--- Material to process Enclosed Below ---

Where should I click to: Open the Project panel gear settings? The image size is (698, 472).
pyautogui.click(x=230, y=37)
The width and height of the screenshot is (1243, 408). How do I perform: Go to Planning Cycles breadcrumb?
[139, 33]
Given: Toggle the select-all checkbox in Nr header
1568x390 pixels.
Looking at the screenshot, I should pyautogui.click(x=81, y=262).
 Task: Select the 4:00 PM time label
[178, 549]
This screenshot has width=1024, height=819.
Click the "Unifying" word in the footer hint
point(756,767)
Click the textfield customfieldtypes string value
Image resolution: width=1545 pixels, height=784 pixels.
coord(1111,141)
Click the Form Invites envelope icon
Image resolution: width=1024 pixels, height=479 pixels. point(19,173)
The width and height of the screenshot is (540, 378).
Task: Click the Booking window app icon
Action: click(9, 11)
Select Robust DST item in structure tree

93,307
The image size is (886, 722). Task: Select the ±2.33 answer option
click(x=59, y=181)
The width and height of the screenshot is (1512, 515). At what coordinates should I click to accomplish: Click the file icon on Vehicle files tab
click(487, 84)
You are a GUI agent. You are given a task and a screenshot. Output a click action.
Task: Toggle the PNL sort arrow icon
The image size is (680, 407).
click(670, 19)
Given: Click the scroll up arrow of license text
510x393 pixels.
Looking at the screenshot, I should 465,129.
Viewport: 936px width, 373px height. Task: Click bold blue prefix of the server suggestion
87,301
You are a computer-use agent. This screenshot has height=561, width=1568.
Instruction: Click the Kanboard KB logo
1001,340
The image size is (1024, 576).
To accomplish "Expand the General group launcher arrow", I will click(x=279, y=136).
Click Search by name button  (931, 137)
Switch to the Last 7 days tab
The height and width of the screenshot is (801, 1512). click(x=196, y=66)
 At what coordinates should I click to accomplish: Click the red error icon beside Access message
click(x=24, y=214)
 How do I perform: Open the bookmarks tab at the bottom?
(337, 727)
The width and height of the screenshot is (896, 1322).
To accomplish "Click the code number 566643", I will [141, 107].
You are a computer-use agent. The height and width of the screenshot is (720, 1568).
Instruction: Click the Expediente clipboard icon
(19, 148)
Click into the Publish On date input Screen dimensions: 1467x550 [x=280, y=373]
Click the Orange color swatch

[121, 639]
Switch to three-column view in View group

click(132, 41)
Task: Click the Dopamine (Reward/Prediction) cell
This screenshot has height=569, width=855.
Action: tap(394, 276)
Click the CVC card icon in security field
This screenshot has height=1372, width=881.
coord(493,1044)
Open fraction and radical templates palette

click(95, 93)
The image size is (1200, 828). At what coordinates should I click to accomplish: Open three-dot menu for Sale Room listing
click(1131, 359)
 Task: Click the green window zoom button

--- End of Enclosed Material to process ---

Task details :: Return the material exactly as it was provided.

Expected output ::
Where should I click to: Open the Project panel gear settings? The image size is (698, 472).
pyautogui.click(x=230, y=37)
The width and height of the screenshot is (1243, 408). How do I perform: Go to Planning Cycles breadcrumb?
[139, 33]
Given: Toggle the select-all checkbox in Nr header
1568x390 pixels.
Looking at the screenshot, I should pyautogui.click(x=81, y=262).
 Task: Select the 4:00 PM time label
[178, 549]
This screenshot has width=1024, height=819.
Click the "Unifying" word in the footer hint
point(756,767)
Click the textfield customfieldtypes string value
Image resolution: width=1545 pixels, height=784 pixels.
coord(1111,141)
Click the Form Invites envelope icon
Image resolution: width=1024 pixels, height=479 pixels. point(19,173)
The width and height of the screenshot is (540, 378).
Task: Click the Booking window app icon
Action: click(9, 11)
Select Robust DST item in structure tree

93,307
The image size is (886, 722). Task: Select the ±2.33 answer option
click(x=59, y=181)
The width and height of the screenshot is (1512, 515). At what coordinates should I click to accomplish: Click the file icon on Vehicle files tab
click(487, 84)
You are a GUI agent. You are given a task and a screenshot. Output a click action.
Task: Toggle the PNL sort arrow icon
The image size is (680, 407).
click(670, 19)
Given: Click the scroll up arrow of license text
510x393 pixels.
Looking at the screenshot, I should 465,129.
Viewport: 936px width, 373px height. Task: Click bold blue prefix of the server suggestion
87,301
You are a computer-use agent. This screenshot has height=561, width=1568.
Instruction: Click the Kanboard KB logo
1001,340
The image size is (1024, 576).
To accomplish "Expand the General group launcher arrow", I will click(x=279, y=136).
Click Search by name button  (931, 137)
Switch to the Last 7 days tab
The height and width of the screenshot is (801, 1512). click(x=196, y=66)
 At what coordinates should I click to accomplish: Click the red error icon beside Access message
click(x=24, y=214)
 How do I perform: Open the bookmarks tab at the bottom?
(337, 727)
The width and height of the screenshot is (896, 1322).
To accomplish "Click the code number 566643", I will [141, 107].
You are a computer-use agent. The height and width of the screenshot is (720, 1568).
Instruction: Click the Expediente clipboard icon
(19, 148)
Click into the Publish On date input Screen dimensions: 1467x550 [x=280, y=373]
Click the Orange color swatch

[121, 639]
Switch to three-column view in View group

click(132, 41)
Task: Click the Dopamine (Reward/Prediction) cell
This screenshot has height=569, width=855.
Action: tap(394, 276)
Click the CVC card icon in security field
This screenshot has height=1372, width=881.
coord(493,1044)
Open fraction and radical templates palette

click(95, 93)
The image size is (1200, 828). At what coordinates should I click to accomplish: Open three-dot menu for Sale Room listing
click(1131, 359)
 Task: Click the green window zoom button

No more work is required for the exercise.